This is from Food and Wine’s America’s Greatest Cooks. I liked the idea of it and made the recipe as is for my first try, but then I doubled it and made it in a larger pan and I thought it was much better. The caramel is very simple and easy to make and I think the key is to let it cool down to room temperature before you use it.
1/4 cup granulated sugar
3 tablespoons heavy cream
1 tablespoon cold unsalted butter
1/2 teaspoon Maldon sea salt (see Note)
1 cup all-purpose flour
1 teaspoon kosher salt
1/2 teaspoon baking powder
1 stick unsalted butter, melted
1 cup packed light brown sugar
2 large eggs
1/2 teaspoon finely grated orange zest
Make the caramel In a small saucepan, combine the granulated sugar with 1 tablespoon of water and bring to a boil. Using a wet pastry brush, wash down any crystals on the side of the pan. Boil the syrup over moderately high heat until a deep amber caramel forms, about 5 minutes. Remove from the heat and immediately whisk in the cream, butter and Maldon sea salt. Let the caramel cool to room temperature.

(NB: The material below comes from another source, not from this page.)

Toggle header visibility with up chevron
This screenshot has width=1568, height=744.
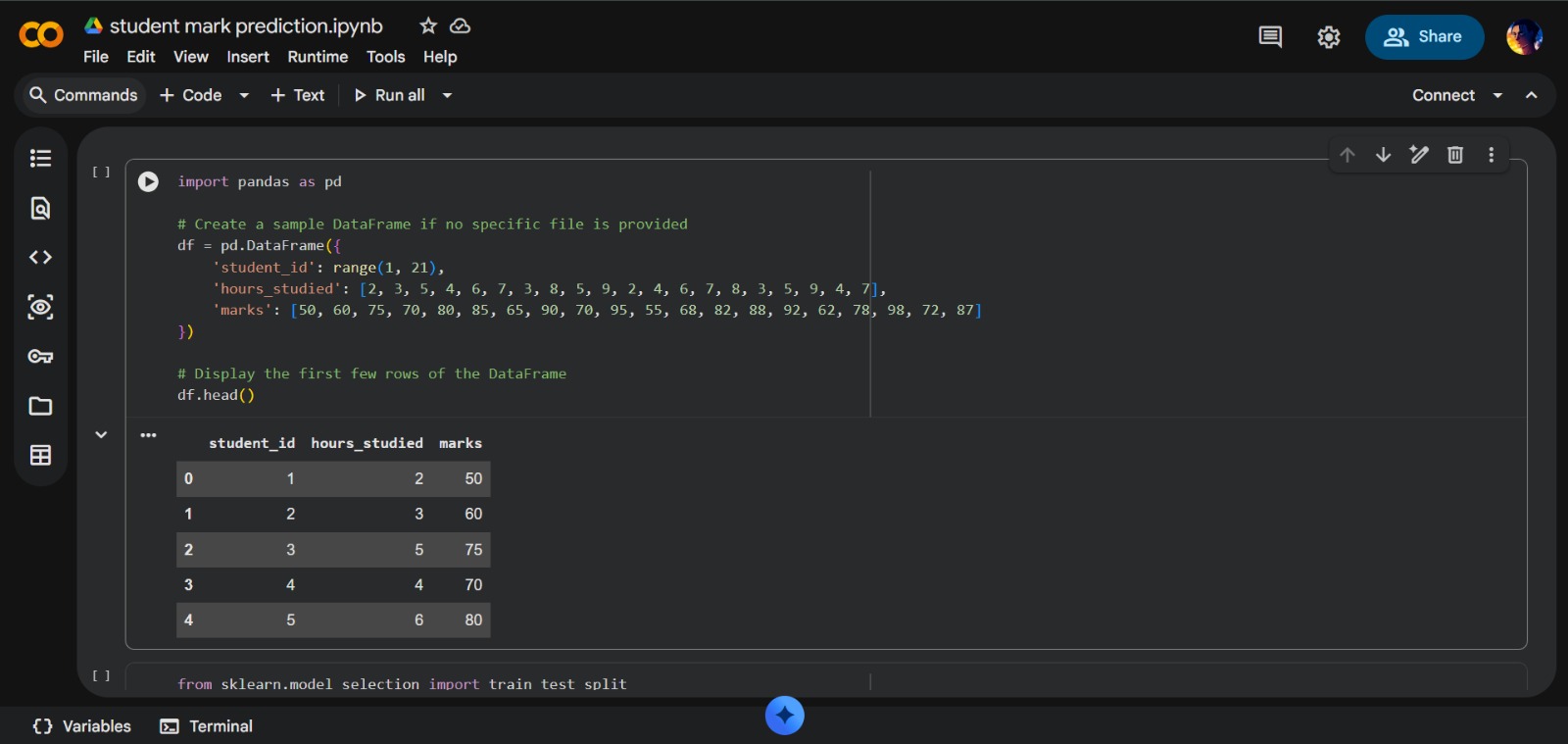1532,95
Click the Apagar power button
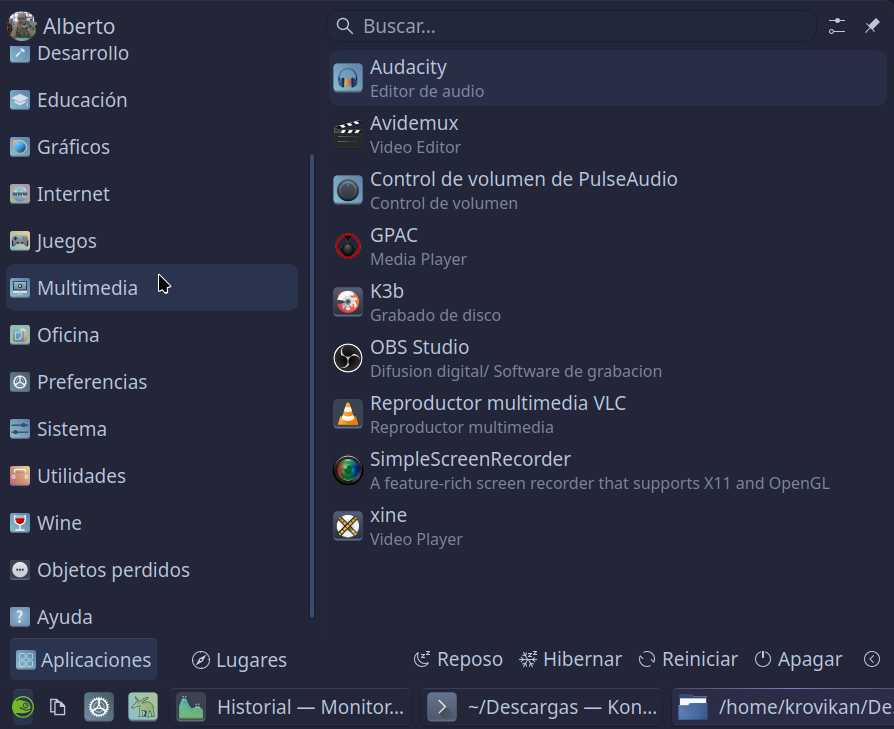This screenshot has height=729, width=894. click(x=798, y=659)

Make the blondies Preheat the oven to 350°. Spray an 8-inch square metal baking pan with nonstick cooking spray and line the pan with parchment paper, allowing 1 inch of overhang on 2 opposite sides; spray the paper. In a small bowl, whisk the flour with the kosher salt and baking powder. In a medium bowl, whisk the butter with the brown sugar until combined, then whisk in the eggs and orange zest. Add the flour mixture and stir until just incorporated.
Make the blondies Spread the batter in the prepared pan in an even layer. Drizzle the caramel over the top, then swirl it decoratively using a toothpick. Bake the blondie for 25 to 30 minutes, until it is golden on top and a toothpick inserted in the center comes out with a few moist crumbs attached. Let cool completely. Lift the blondie out by the overhanging parchment and peel off the paper. Cut into bars and serve.